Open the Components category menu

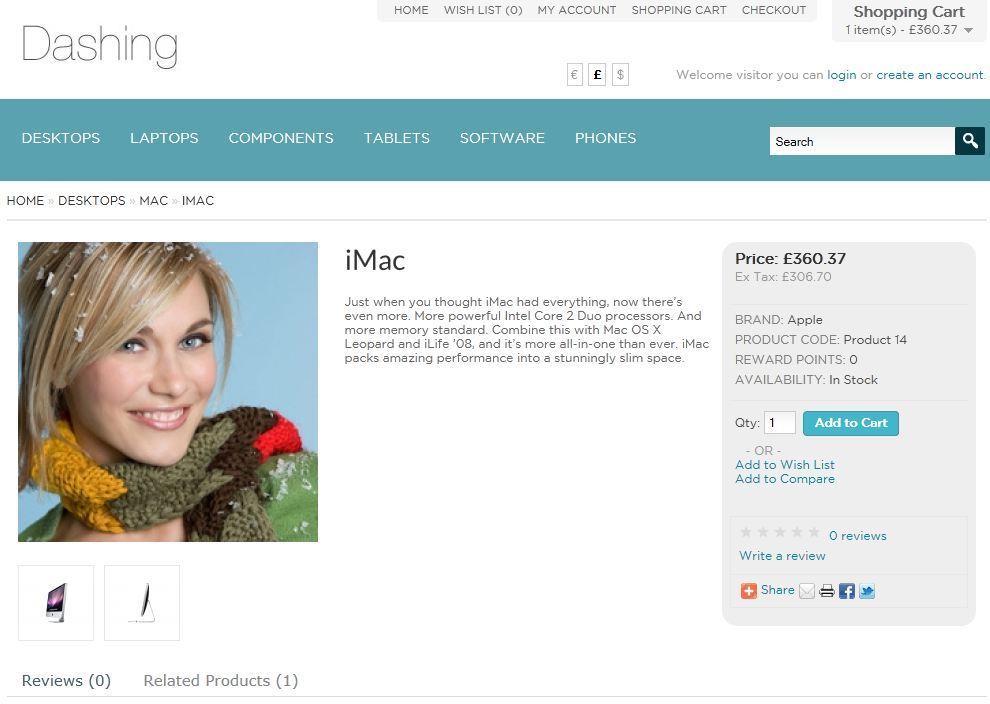pyautogui.click(x=281, y=138)
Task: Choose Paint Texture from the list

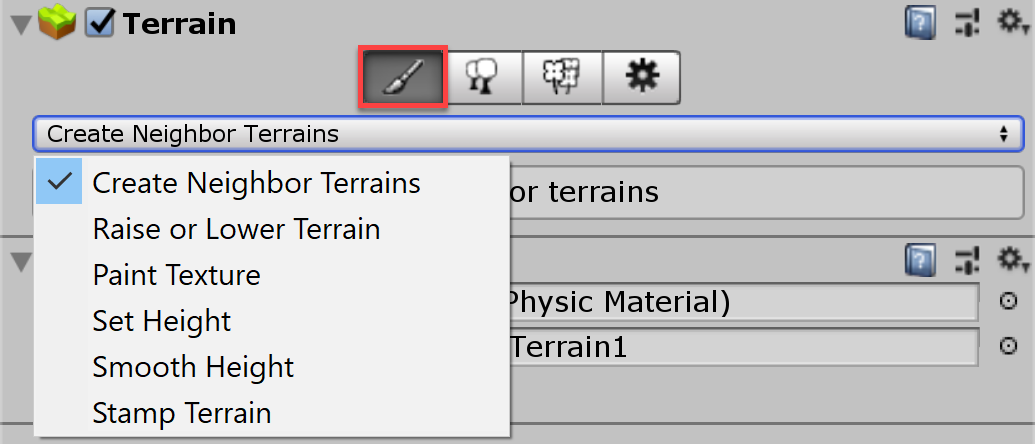Action: 176,275
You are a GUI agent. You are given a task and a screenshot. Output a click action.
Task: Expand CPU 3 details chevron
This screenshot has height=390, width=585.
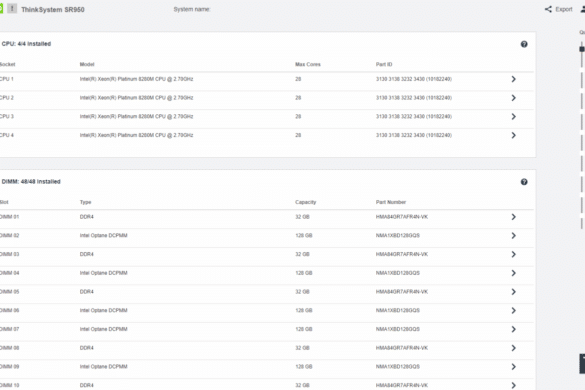pos(513,116)
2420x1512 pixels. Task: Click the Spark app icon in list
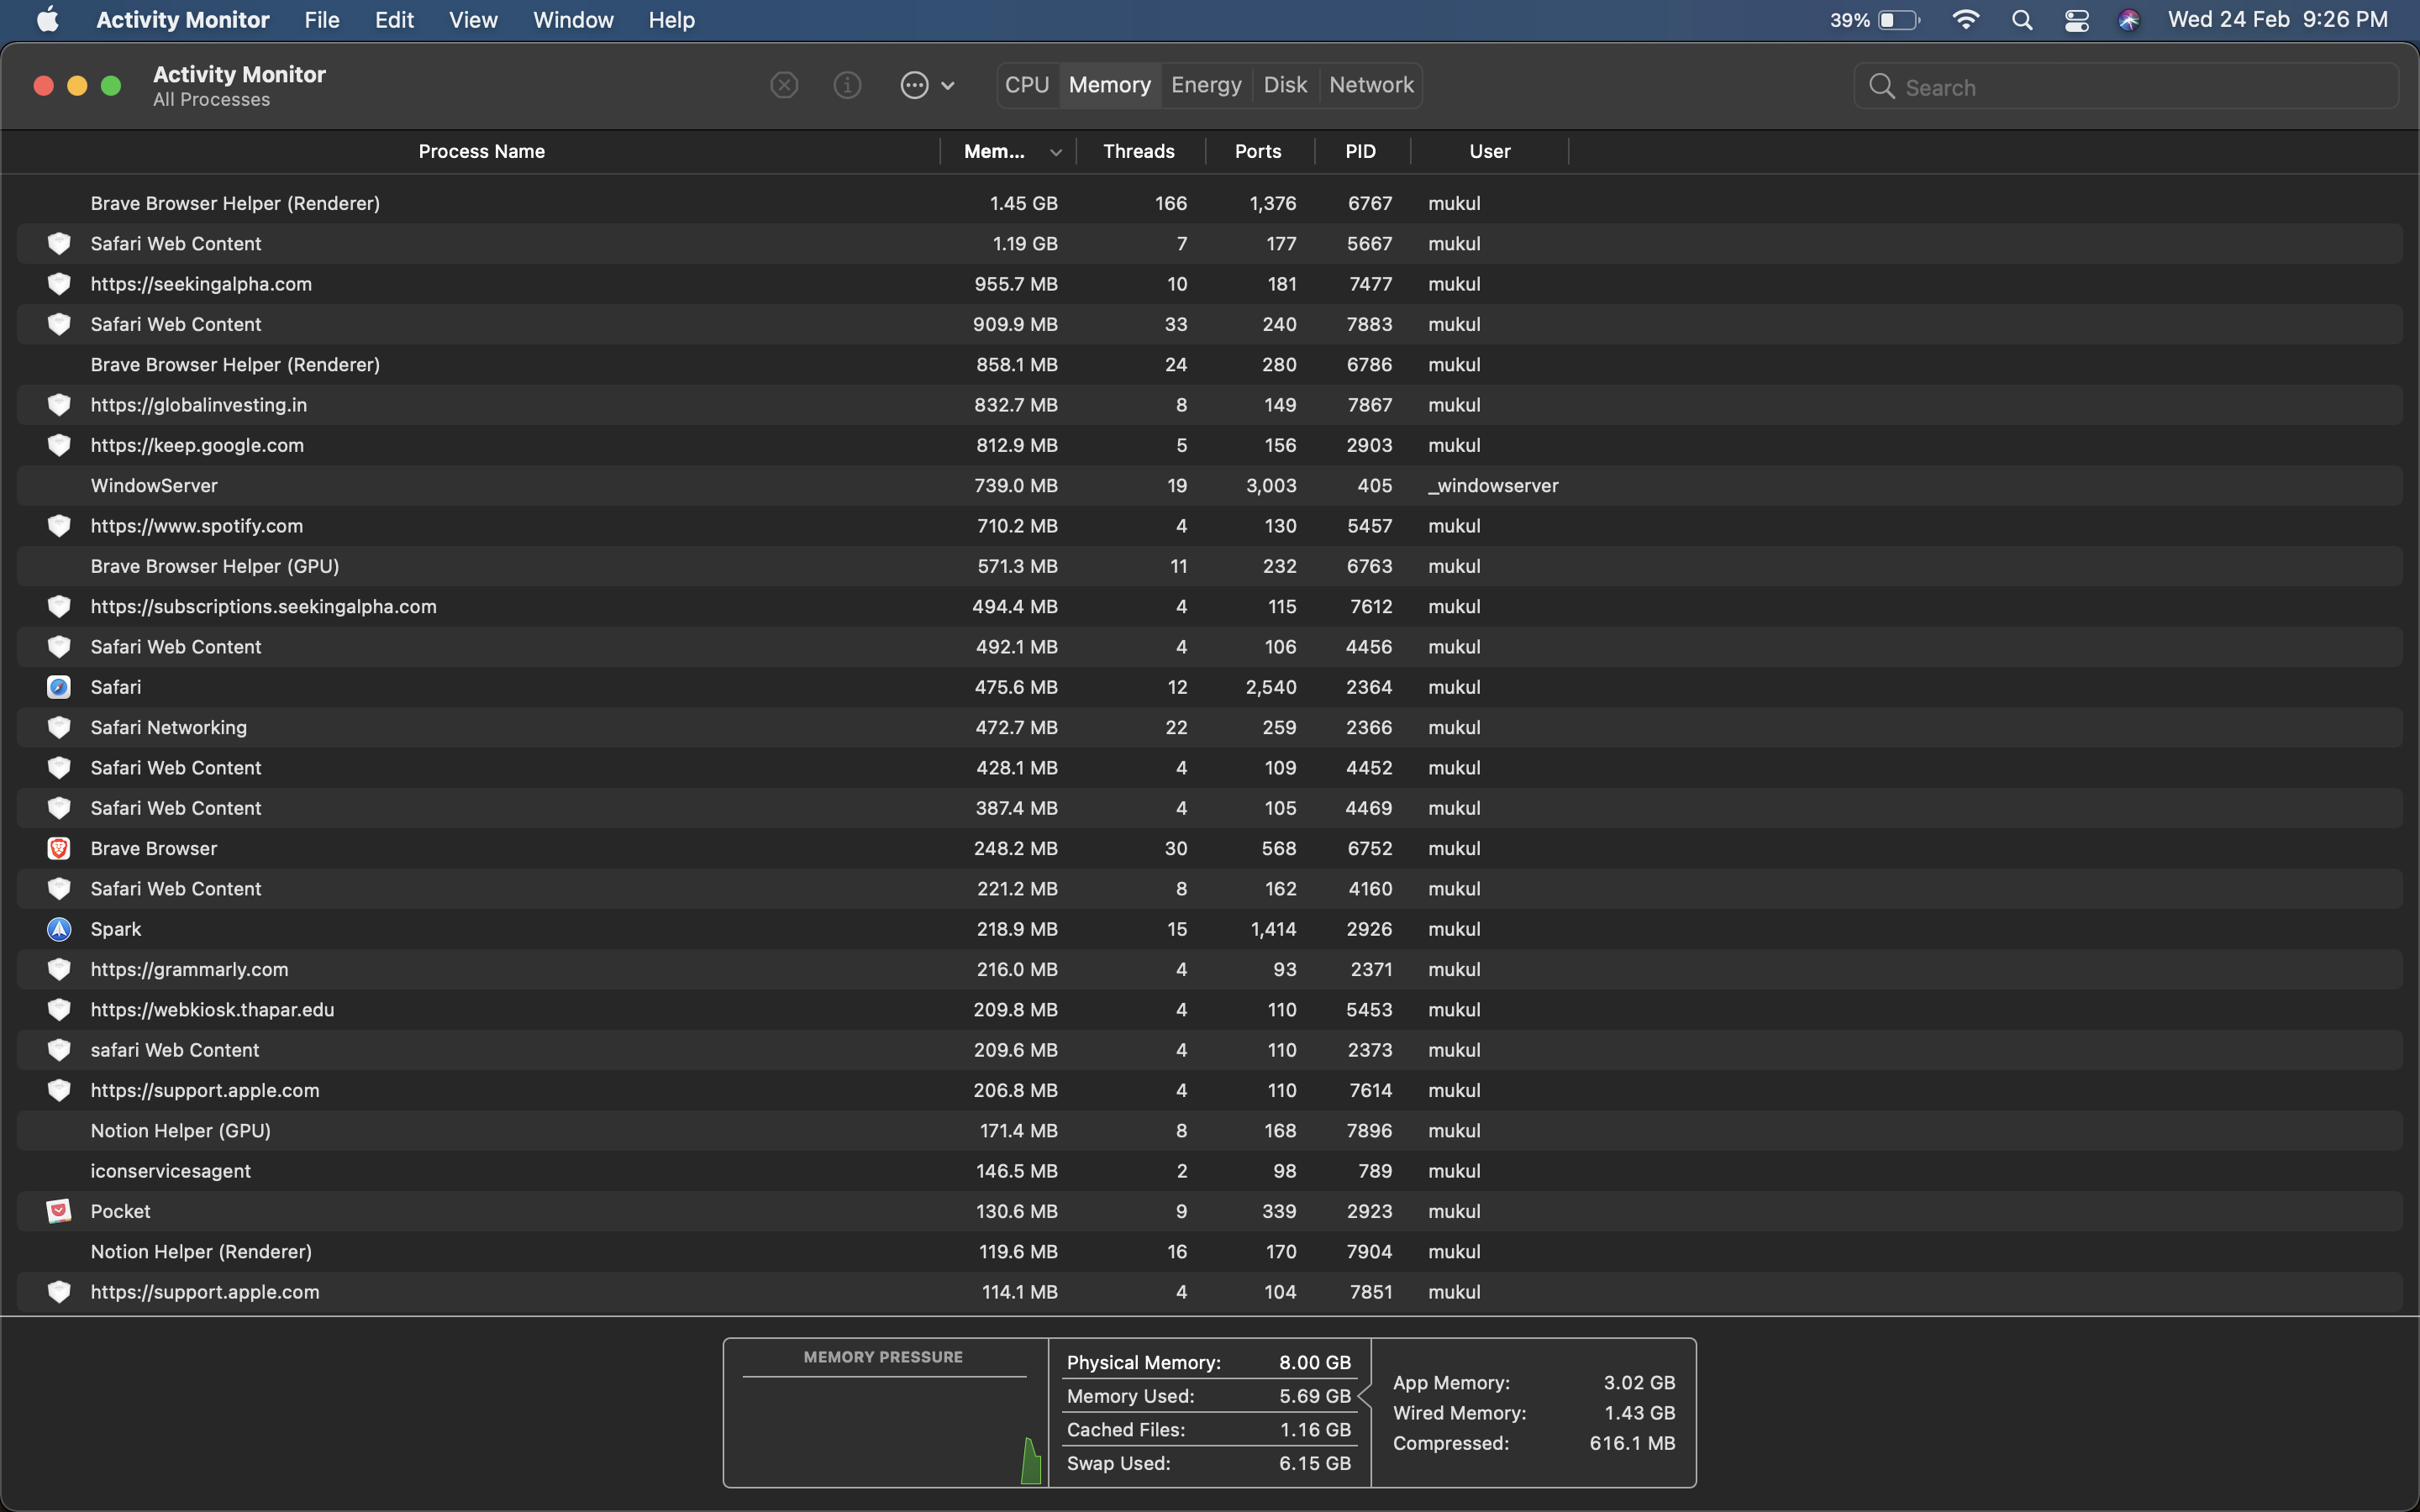[x=59, y=929]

___

Write out all of the records above word for word, omitting the pictures.

## Output of the exercise
Open the Components category menu

pyautogui.click(x=281, y=138)
Task: Choose Paint Texture from the list

Action: 176,275
You are a GUI agent. You are given a task and a screenshot. Output a click action.
Task: Expand CPU 3 details chevron
This screenshot has height=390, width=585.
pos(513,116)
2420x1512 pixels. Task: Click the Spark app icon in list
[x=59, y=929]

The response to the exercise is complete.